> _TASK OBJECTIVE_
Reproduce, exactly and in full, only the lines below from the one containing "is (720, 1280)." through the one containing "Task: Close the 공간 인덱스 생성 dialog".

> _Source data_
-----

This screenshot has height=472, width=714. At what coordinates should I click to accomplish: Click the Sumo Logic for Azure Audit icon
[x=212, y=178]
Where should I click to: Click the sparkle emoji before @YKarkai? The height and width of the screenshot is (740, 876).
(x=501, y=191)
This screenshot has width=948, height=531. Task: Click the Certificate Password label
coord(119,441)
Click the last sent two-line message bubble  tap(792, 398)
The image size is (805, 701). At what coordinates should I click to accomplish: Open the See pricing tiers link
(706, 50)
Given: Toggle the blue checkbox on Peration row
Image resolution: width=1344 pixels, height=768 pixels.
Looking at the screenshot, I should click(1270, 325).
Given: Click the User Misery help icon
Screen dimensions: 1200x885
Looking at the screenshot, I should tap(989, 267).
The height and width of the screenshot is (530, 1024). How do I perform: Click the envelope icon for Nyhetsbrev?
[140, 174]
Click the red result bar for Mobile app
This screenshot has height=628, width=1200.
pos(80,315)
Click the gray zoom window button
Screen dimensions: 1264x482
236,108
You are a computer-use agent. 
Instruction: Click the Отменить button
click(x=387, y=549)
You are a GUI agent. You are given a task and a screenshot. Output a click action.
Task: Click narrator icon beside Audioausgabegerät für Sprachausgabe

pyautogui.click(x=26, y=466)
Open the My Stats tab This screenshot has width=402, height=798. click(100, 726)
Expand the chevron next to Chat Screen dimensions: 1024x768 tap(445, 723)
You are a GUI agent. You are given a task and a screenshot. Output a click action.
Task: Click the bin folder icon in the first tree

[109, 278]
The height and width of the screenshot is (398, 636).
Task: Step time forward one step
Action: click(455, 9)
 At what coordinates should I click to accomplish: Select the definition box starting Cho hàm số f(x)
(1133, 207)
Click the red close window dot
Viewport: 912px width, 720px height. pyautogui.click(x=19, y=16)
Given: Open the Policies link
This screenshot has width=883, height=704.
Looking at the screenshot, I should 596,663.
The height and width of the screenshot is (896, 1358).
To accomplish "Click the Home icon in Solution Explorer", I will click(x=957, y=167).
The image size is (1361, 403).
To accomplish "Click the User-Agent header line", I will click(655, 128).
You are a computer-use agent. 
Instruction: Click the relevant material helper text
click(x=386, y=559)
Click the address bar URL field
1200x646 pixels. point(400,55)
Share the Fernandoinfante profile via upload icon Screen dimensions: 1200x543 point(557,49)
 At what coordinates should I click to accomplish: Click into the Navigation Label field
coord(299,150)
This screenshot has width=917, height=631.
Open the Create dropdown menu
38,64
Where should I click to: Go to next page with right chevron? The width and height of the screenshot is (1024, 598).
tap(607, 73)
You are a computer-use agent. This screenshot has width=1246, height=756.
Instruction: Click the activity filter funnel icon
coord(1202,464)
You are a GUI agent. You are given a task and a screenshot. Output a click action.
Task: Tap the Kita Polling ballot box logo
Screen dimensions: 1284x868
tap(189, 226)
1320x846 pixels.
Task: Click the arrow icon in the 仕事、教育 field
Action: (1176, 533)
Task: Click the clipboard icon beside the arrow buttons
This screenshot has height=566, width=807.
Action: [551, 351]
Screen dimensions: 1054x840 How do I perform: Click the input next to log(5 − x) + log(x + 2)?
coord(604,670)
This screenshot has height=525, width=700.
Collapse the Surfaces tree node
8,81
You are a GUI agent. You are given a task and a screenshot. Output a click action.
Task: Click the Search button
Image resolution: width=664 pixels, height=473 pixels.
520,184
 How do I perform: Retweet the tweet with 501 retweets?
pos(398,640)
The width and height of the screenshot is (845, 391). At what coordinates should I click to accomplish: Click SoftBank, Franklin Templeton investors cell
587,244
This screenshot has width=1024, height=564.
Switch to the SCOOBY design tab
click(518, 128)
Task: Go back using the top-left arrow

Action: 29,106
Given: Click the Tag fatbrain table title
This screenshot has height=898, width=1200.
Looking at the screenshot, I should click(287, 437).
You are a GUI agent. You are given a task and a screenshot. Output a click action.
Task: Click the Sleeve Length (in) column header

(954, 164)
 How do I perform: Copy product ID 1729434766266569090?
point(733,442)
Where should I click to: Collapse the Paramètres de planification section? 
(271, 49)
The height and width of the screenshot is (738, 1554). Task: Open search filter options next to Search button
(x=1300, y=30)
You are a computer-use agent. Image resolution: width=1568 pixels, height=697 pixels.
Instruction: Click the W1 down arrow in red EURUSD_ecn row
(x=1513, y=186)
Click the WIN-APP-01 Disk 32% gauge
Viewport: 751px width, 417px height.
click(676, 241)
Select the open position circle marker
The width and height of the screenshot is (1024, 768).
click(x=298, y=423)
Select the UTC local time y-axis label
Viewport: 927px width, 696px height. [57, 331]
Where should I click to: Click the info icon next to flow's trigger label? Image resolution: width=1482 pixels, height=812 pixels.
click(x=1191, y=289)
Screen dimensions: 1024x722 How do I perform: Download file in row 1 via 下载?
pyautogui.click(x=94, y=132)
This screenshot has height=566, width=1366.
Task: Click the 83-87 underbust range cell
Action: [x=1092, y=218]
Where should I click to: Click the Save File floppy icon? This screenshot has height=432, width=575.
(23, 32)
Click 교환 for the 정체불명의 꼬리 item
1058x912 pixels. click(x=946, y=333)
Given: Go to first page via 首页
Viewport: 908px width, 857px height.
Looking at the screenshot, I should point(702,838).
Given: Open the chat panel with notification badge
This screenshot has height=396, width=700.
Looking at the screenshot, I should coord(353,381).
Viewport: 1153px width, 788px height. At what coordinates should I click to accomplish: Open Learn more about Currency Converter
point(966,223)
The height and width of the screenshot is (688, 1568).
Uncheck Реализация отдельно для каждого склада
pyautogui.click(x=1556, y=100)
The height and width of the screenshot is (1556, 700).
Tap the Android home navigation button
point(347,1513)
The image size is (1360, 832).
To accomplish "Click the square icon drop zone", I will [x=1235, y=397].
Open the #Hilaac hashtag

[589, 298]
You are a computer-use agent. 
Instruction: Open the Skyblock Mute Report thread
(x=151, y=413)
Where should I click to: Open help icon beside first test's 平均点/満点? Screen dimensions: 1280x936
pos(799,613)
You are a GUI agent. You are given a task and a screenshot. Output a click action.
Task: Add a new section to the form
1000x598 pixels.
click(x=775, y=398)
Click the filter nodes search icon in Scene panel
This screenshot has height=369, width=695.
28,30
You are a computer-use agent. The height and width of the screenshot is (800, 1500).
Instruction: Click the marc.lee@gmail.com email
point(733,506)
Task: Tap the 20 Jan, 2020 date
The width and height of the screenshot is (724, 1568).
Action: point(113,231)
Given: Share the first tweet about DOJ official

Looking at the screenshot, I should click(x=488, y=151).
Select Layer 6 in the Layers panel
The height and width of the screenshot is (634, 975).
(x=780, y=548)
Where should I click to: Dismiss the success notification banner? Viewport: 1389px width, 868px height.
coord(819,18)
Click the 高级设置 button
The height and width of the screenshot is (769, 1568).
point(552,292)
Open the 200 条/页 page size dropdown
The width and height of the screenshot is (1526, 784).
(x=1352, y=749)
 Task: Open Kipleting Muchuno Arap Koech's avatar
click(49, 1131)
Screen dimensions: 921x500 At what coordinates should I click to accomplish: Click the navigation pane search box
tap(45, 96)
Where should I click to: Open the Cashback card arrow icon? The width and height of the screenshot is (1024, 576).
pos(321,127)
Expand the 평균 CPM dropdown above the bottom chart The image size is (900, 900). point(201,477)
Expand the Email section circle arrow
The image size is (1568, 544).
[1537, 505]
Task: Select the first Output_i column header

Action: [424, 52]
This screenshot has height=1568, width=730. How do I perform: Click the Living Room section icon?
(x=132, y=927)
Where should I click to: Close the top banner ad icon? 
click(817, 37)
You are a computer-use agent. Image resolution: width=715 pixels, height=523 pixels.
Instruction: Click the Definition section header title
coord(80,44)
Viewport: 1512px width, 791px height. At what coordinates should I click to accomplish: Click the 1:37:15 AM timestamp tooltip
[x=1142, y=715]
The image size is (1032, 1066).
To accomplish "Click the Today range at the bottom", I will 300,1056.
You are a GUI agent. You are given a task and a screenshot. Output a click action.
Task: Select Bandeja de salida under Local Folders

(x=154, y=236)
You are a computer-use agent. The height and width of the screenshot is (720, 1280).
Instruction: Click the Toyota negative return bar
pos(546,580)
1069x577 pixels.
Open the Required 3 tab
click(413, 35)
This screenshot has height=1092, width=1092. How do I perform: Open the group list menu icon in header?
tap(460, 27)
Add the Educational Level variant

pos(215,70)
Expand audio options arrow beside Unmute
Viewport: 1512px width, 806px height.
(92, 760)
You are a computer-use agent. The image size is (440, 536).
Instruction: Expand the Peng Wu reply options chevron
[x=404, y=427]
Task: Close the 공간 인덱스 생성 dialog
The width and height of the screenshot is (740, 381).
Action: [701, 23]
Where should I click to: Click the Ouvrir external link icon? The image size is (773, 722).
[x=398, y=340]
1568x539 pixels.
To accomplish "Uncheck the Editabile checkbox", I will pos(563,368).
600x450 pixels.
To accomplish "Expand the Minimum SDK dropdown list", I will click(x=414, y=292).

-----

> _YOUR RESPONSE_
You are a computer-use agent. The height and width of the screenshot is (720, 1280).
Instruction: Click the Toyota negative return bar
pos(546,580)
1069x577 pixels.
Open the Required 3 tab
click(413, 35)
This screenshot has height=1092, width=1092. How do I perform: Open the group list menu icon in header?
tap(460, 27)
Add the Educational Level variant

pos(215,70)
Expand audio options arrow beside Unmute
Viewport: 1512px width, 806px height.
(92, 760)
You are a computer-use agent. The image size is (440, 536).
Instruction: Expand the Peng Wu reply options chevron
[x=404, y=427]
Task: Close the 공간 인덱스 생성 dialog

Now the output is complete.